A Golden Age for Short Fiction?

Am I the only one who feels overwhelmed when I think about trying to keep up with all of the short fiction that gets published? There are so many sites publishing crime fiction on a regular basis that it is impossible to keep up with all of it. When one site hangs it up, there's always another one you can start reading. And if you decide to try to include print publications in your reading, there's even more variety out there.
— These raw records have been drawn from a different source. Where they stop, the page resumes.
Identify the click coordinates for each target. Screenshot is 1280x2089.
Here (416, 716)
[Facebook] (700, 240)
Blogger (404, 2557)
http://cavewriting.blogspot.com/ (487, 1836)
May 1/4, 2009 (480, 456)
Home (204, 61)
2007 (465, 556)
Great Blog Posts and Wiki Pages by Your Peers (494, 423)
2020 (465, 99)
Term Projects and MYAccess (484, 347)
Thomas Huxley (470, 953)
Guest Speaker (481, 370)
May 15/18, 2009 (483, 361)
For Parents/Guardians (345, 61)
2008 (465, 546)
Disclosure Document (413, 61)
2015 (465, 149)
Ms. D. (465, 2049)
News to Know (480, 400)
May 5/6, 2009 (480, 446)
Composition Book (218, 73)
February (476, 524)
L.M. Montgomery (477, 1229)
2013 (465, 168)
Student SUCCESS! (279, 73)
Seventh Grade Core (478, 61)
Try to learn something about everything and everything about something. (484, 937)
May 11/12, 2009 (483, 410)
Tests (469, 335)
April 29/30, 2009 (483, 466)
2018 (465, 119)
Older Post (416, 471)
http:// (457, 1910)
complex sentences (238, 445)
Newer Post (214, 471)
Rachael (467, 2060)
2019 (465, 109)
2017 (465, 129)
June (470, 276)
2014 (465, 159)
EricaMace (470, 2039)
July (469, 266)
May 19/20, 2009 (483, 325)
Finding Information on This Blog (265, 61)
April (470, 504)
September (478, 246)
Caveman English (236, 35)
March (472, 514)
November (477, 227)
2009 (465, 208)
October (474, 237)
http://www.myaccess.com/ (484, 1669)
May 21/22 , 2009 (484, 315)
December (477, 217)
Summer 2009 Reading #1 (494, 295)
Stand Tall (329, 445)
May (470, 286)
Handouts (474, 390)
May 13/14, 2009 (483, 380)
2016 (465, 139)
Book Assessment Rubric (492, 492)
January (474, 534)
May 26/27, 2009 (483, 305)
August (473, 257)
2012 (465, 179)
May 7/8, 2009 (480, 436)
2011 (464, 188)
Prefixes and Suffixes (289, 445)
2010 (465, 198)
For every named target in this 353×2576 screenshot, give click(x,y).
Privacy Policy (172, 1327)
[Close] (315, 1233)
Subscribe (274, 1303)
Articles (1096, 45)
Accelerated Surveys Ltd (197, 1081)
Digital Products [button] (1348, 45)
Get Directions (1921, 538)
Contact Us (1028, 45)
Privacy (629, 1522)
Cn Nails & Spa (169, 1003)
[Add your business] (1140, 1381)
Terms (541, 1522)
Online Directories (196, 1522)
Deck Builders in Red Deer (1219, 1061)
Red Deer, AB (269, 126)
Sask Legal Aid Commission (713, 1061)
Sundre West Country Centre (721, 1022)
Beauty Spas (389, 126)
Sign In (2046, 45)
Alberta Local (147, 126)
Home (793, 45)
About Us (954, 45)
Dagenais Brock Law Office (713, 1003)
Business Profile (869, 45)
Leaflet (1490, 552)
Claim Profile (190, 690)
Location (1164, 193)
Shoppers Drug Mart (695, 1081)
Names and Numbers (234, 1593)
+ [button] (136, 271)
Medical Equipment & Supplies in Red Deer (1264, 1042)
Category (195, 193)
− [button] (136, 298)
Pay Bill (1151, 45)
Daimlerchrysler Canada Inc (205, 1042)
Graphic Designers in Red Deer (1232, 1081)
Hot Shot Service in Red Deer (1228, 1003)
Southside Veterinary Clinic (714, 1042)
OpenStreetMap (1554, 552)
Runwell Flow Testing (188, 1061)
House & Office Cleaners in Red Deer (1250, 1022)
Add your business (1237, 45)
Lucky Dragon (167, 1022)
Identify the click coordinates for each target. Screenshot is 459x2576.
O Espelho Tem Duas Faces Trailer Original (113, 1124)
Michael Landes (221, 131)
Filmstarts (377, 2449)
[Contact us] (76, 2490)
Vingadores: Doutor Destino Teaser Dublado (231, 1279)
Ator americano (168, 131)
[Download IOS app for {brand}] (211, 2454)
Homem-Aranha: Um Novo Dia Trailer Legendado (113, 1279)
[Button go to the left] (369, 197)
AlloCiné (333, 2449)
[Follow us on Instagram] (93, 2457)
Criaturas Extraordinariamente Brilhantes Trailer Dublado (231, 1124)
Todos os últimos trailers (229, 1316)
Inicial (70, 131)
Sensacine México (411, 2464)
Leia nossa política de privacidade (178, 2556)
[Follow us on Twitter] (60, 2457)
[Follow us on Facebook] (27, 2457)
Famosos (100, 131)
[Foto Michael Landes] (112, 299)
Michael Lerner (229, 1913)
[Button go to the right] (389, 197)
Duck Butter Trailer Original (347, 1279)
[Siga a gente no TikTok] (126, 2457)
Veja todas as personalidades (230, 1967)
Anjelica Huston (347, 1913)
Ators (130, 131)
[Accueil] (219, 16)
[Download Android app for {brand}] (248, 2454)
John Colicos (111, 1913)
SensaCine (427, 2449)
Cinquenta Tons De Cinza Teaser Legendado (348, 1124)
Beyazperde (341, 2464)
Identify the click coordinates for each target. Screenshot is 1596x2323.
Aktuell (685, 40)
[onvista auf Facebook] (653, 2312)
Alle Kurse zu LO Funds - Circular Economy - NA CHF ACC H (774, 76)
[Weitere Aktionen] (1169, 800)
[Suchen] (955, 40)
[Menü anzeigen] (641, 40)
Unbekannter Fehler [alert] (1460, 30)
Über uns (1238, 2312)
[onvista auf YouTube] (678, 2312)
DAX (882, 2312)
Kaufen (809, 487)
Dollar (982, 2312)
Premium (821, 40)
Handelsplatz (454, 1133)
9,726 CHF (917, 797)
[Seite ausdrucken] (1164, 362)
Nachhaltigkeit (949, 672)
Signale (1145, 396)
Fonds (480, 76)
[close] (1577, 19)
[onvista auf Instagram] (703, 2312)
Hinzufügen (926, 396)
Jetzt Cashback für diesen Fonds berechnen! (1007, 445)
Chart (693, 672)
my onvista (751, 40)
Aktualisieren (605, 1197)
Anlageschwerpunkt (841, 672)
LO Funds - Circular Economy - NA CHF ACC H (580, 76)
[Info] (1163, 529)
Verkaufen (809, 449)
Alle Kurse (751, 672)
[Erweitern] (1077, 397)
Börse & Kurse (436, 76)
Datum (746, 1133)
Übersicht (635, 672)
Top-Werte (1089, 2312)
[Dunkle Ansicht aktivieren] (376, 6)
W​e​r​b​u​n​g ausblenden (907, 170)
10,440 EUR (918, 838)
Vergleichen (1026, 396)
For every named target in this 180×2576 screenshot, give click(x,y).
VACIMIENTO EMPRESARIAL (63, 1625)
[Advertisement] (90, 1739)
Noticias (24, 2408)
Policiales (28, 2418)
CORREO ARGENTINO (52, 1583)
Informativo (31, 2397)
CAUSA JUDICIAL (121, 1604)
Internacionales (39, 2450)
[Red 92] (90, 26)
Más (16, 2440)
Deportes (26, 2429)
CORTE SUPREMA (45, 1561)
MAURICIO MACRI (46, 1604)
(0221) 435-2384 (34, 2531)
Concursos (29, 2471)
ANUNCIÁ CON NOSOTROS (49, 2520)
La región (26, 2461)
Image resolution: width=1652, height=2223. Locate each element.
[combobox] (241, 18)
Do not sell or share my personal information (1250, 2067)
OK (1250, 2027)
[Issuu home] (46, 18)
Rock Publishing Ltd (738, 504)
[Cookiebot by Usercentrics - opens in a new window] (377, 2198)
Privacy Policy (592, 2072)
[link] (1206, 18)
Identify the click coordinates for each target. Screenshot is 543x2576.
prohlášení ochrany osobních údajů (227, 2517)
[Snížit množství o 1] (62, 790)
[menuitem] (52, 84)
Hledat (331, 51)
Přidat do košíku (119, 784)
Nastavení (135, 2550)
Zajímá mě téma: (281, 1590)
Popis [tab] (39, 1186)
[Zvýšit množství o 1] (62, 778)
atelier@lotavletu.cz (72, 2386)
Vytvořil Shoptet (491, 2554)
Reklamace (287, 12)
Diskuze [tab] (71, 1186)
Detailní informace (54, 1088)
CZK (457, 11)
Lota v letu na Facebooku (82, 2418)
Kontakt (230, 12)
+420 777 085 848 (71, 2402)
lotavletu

Of course, it's not like the days of the pulps when such stories were considered mass entertainment,of drugstores were filled with Gold Medal paperbacks but the Internet is essentially unlimited in the amount of content it can hold, so there is room for everything, but a lot of pulp fiction was completely forgettable. For every Hammett or Chandler, who knows how many undistinguished writers there were? And let's face it, a lot of stuff that sold a ton of copies is, in final analysis, less than worthy of being remembered (I'm looking at you, Mr. Spillane.) I think that being a niche product has, overall, helped the quality of the stories that are available, especially with short stories, which are now largely a non-commercial endeavor. (Even though, there are plenty of anthologies you can buy.) I just wish I had the time and energy to keep up with all of it.


Gonzalo B said...

I believe the fact that most of these online contributions are not being paid - as sad as it is - has in a way improved the quality of the submissions. Now the writers are more mindful of quality concerns because: a) They are in all likelihood trying to attract an editor and an audience instead of just churning out words to make a living; and b) the fact that they are not being paid by word actually acts as a deterrent to the temptation of making a story longer via superfluous subplots.

On the other hand, it would be great if some of these writers were paid. Some of the stuff from Hardluck and others is far superior to a lot of what you see on the stands these days.

Anonymous said...

As a writer myself (trying to break out), I appreciate the large short fiction market. And I agree with Gonzalo that the free nature of the 'net is focusing many writers to be better than our golden age ancestors were. It's exciting...but quite daunting.